Records from a data collection:
Begin
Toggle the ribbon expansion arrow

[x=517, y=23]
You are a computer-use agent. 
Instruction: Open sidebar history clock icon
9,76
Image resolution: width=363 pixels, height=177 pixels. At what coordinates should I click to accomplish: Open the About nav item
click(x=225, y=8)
End
Begin
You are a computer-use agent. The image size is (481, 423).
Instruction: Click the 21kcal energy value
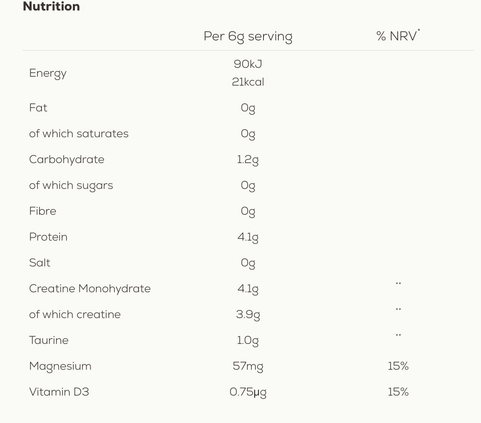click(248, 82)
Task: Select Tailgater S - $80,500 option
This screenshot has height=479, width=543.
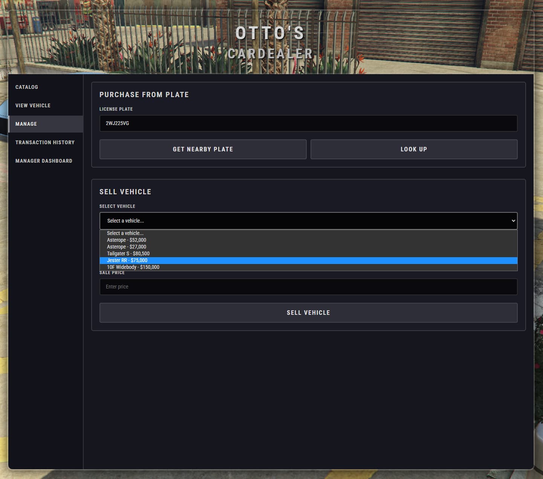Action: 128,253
End
Begin
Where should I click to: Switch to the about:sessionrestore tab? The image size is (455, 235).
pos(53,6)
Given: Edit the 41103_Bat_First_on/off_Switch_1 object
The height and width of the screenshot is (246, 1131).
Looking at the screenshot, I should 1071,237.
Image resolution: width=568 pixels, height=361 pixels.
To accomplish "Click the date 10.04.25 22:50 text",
End
Task details :: Please put the lines into a Markdown table with the columns Number and Line, starting with the line that contains "Where should I" and going on through the line that contains "the date 10.04.25". Leave out any blank lines.

Task output ::
| Number | Line |
|---|---|
| 1 | Where should I click to: Switch to the about:sessionrestore tab? The image size is (455, 235). |
| 2 | pos(53,6) |
| 3 | Given: Edit the 41103_Bat_First_on/off_Switch_1 object |
| 4 | The height and width of the screenshot is (246, 1131). |
| 5 | Looking at the screenshot, I should 1071,237. |
| 6 | Image resolution: width=568 pixels, height=361 pixels. |
| 7 | To accomplish "Click the date 10.04.25 22:50 text", |